AFC South: Billl Polian
|In addition to being threats running the ball, rookie running backs Steve Slaton (left) and Chris Johnson have picked up blocking schemes which allows them to stay on the field more.|
Posted by ESPN.com's Paul Kuharsky
As an undrafted rookie in 2001, he got a sense rather quickly that his running skills could translate.
But the other responsibilities, like blocking?
"I remember when I first got here and then I left and went back home for that little break, I told my family, 'I might be the dumbest football player ever in the world, because I do not know any of this,'" Rhodes said. "It's hard, it was overwhelming for me.
"Because I had never really been introduced to the game like that. It took me a little while and I finally started picking it up right before training camp and as I got in the games more and more and more and then by my second year it was pretty easy for me."
The Colts have a long history of plugging in rookie running backs and expecting them to accomplish what Rhodes identifies as priority No. 1: "All they care is if you are picking up the blocks and 18 isn't getting hit."

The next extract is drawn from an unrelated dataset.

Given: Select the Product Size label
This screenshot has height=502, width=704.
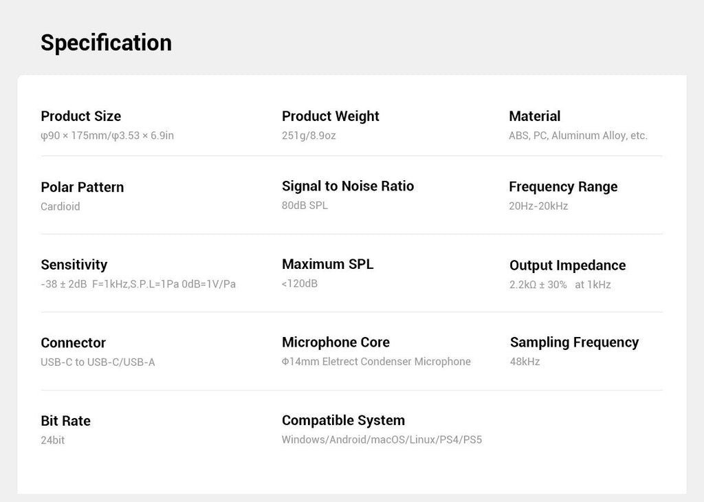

Helping protect No. 18 -- that's Peyton Manning, in case you're not a numbers person -- is a big part of an Indianapolis running back's job.
Now two explosive rookie running backs in the AFC South, Chris Johnson in Tennessee and Steve Slaton in Houston, have emerged as players their teams have a hard time taking out of the game on third down. But weapons that might get the ball on those plays first have to prove capable of protecting the quarterback.
If not ...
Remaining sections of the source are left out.